In 2007, a man leaving a bar in Brookings, S.D., at 2 a.m. yelled a stream of profanities at a passing patrol car within earshot of more than 100 people. The officers arrested the man for disorderly conduct — specifically “making unreasonable noise.” Though prosecutors later said the expletives posed a threat because they might have incited others to attack the police, in fact no one did. And while the justices didn’t endorse the man’s behavior, a majority said the arrest was unjustified without actual violence.
Each side in the case had its say in court about what was said on that street — and South Dakotans can turn to the published court opinion to get an account of how and why the decision was reached.
Contrast that with this month’s Facebook flap over the nursing mom whose posted photo exposed more breast than some Facebook users wanted to see. In response to a complaint, the company removed the photo. A spokesman said Facebook’s policies didn’t preclude such pictures — just those that expose too much. The reasons involved concerns about exposing young children to nudity and about online predators and sexual deviants.
As it happens, another major network site, MySpace — sometimes called the Internet’s most popular site — faced a similar recent controversy. Again, photos were removed.
In each case, complaints were received, considered by management, and material was removed — by private entities that have the right to determine what they will show or not show on their sites. But there was no notice to those who posted the materials. Nothing in the public record about internal company discussions. Nothing resembling a published court opinion. No appeal in the legal sense. No due process.

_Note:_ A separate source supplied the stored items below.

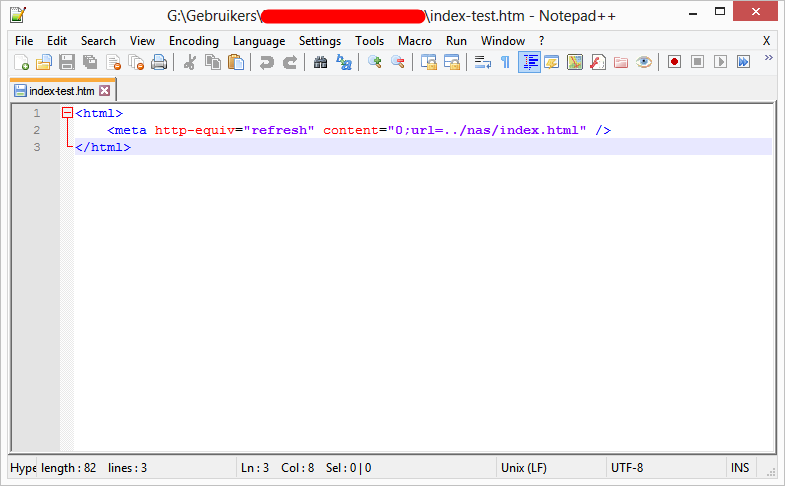
Task: Click the New file toolbar icon
Action: [21, 62]
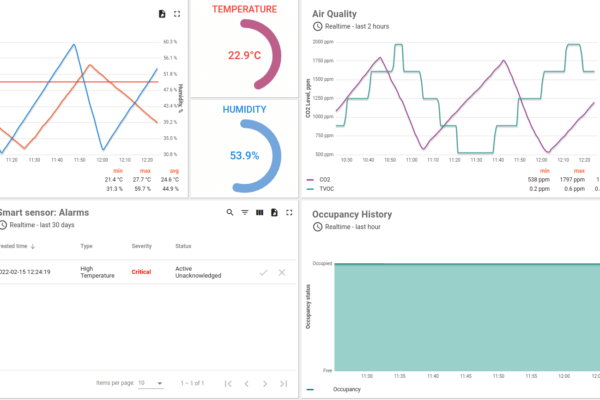
Task: Expand Alarms widget to fullscreen
Action: (x=290, y=213)
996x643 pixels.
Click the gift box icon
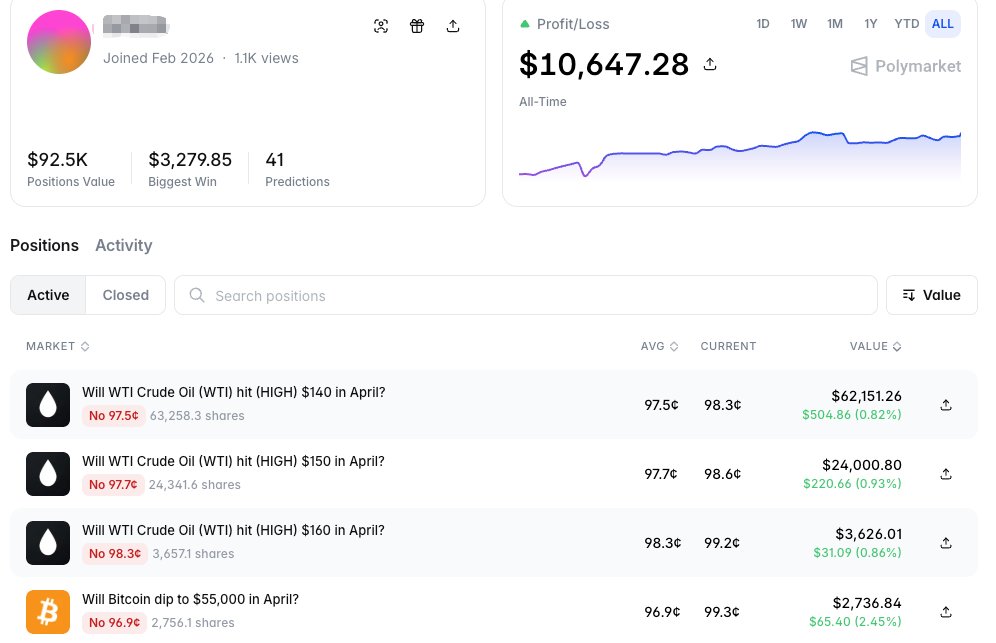(x=417, y=26)
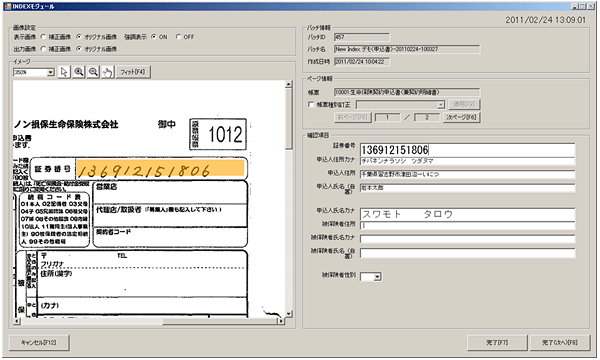600x360 pixels.
Task: Click the vertical scrollbar thumb of the image
Action: (289, 119)
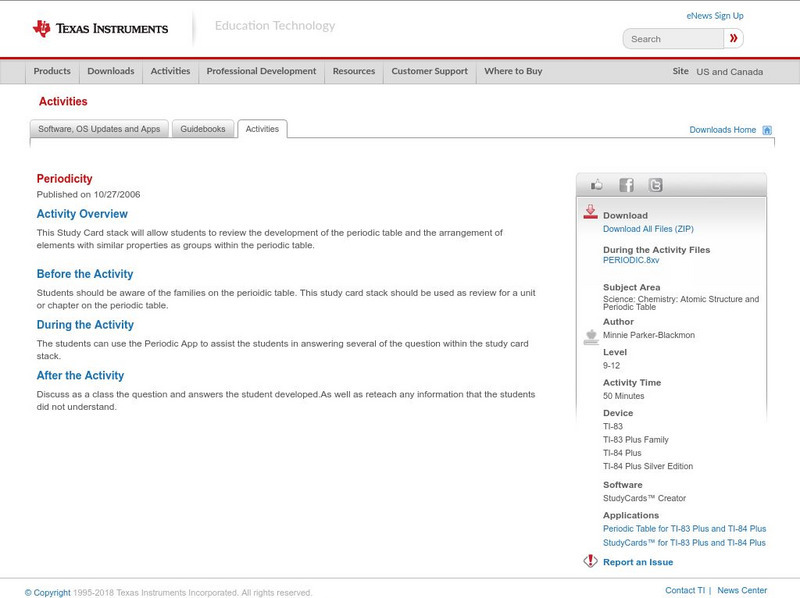
Task: Click the red Download arrow icon
Action: coord(589,212)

The issue here runs deeper than words that offend and pictures that embarrass. Critics complain, for example, that some U.S. Internet companies have agreed to cooperate with government censors in China in exchange for access to that nation’s huge marketplace.
I much prefer the tussle and tug of the marketplace of ideas to the legislative floor or the courtroom when it comes to settling issues of free expression. In these two online instances, that means letting customers vote with their wallets and their keyboards once a company sets a policy.
But the reality is that for hundreds of millions of people in the United States and elsewhere, companies like Facebook, MySpace and Google have tremendous power to control what we say, see and hear. Huge numbers of people could, in effect, never know what they’re missing.
For more than 200 years, private companies have set their own standards in deciding what they print, publish or otherwise present to the public. But never before have nongovernment officials had the global reach or the technological ability to shut communication on or off, nearly instantly and completely.
The nation’s Founders felt it necessary to provide constitutional protection for self-expression and the free flow of information from those who govern real communities. Our task now is to discuss and decide how — and even if — those protections should apply to those who govern virtual ones.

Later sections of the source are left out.